Data security has been a cat-and-mouse game between those for whom data hiding is the ultimate goal, and for those who would prefer being capable of deciphering hidden data. The history of this quest goes back centuries as substitution cipher was practiced in ancient battlefronts. Such schemes are called encryption in which useful information is transformed in such a way that only authorised persons can decrypt information.But the problem is that even this encrypted or scrambled form of information is a tell-tale sign that something fishy is going on. For example, there are security firms specialising in protecting companies' data, so that unruly employees do not subvert policies of data disclosure. Encryption poses a risk for the business to be successful, which is why they try to identify and restrict any encrypted data that attempts to travel in or out of defined security parametre.But here comes the real twist in the story: what about the situation when it becomes very difficult to actually to identify the presence of encrypted data?
Origins and the concept
The study of steganography explains this as the events of heads shaved off to write engraved messages on the skin, and then sneaking the informer after hairs had grown again are common in old-aged espionage tales. Or hiding valuables in fridge or other unsuspecting places to ward off robber's attention are among the examples of steganogrpahy applied in the real world.The same notion applies in the digital world as well, where an apparently normal file, say an image, a document or a sound file is used as a host to hide information in it. As these files are exchanged very frequently over the internet and other communication channels, it becomes very time consuming to scan each and every file to detect the presence of hidden communication in them. Nonetheless, there also exist techniques that apply checks to detect steganography in ostensibly innocent data files.
How does it work?
How does steganography actually work and what are its practical uses in today's world? The first question is really simple to answer if we just recall how data is stored in a computer. At a lower level, the units of data storage are bits and bytes, and in some formats, there are header and footer information that ‘read' these bits and bytes to construct the information that we see, say in word processors and image editors. To see this in action, open an image file in Notepad and watch a junk of special characters appear.

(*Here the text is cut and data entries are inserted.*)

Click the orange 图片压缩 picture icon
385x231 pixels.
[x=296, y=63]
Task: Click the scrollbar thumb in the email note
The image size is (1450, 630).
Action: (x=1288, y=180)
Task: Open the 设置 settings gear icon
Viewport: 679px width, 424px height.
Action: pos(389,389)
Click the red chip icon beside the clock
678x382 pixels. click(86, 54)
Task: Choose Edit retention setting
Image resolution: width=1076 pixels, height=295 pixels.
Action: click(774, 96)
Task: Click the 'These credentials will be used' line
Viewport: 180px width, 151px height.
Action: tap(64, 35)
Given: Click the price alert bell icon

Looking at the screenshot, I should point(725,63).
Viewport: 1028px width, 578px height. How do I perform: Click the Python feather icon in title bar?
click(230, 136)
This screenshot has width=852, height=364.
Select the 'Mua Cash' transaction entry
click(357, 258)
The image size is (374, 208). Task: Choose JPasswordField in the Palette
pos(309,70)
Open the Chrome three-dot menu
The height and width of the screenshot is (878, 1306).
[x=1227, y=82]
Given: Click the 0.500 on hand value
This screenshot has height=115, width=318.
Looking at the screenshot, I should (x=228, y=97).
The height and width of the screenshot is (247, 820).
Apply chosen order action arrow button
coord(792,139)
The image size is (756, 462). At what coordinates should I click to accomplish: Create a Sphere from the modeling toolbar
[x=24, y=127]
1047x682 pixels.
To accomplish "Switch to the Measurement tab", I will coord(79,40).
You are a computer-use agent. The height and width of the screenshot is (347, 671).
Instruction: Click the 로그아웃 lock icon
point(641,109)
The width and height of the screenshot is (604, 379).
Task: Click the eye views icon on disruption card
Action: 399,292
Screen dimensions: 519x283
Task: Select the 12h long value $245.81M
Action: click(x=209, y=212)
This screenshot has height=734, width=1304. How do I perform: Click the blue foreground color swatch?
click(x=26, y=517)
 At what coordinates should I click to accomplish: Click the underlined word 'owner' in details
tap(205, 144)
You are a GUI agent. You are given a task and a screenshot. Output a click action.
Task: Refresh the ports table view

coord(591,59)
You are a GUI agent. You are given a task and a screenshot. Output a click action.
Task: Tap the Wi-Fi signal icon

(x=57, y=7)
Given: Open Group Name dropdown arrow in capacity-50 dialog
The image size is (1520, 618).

There have been instance of cheat codes for games that relied on opening up an EXE file and altering the bits that governed licensing, or applying other cheats by by-passing the instruction code responsible for executing a particular part of whole programme. Same logic applies in steganography but in a much simpler way since it mostly deals with multimedia content in which bits and bytes represents colours. If pixel information is contained in an eight digit number, altering the least significant bit would create alteration in colour which may not be detectable to a human eye. That is, such small changes would not introduce noticeable ‘noise' in image or sound file, where there could be a natural noise present already.
For example, where two colours get separated in an image, a slight blurring of line may be taken as natural photography phenomenon rather than insertion of a few extra bits of information in the file. Similarly, slightly darker or lighter shades may not be noticeable at all as colour depth has gone up to staggering 16.7 million since a very long time now.
There are several industrial uses of steganography. Firstly, it can be used as a way of introducing bookmark information to thwart copyright infringement. The hidden information can be used as a proof of ownership of digital content - say videos, MP3s and even PDF files. In an event of dispute, the real owner can use the same tool he used initially to hide information in the file to reveal it, thus proving his right on the content.
Another use of this technology is exchanging confidential data over insecure protocols. One of the tools available for USB disk protection is called ‘True Crypt', this also has an option that accomplishes same result by creating a hidden partition inside another but whose presence can not be identified - they call it ‘plausible deniability'.
This is needed in cases of ATM robberies where a person is asked on a gun-point to show his real balance and take it out. If there would be some other secret PIN, the ATM could automatically show ‘service is down' or some other message to prevent the real balance being shown.
Yet another use is private communication in a way that other members of the group do not get to know about it. For instance, if a group of students in a class has to share a report with everyone else, the grade can be hidden in the report and password could be provided to the group members to access this information. So, only the group members can be notified about the grade obtained.
There are plenty of steganography tools available for free over the internet, or if you happen to be a little more interested, you can write your own. It takes nominal programming knowledge - C or Java preferably - and familiarity with file format in which information is to be contained. All the tools available ask for a host file (like an image file), the information to be hidden (for example, a text file) and a password for encrypting the data. The output is the same host file but now containing the secret information. Size of the file may be a little larger than before, and there could be a limit to the max size of information that can be contained in a particular format. Some common tools are Hide in Picture, Stego and S-Tools. Such Windows based programmes offer standard encryption along with steganography.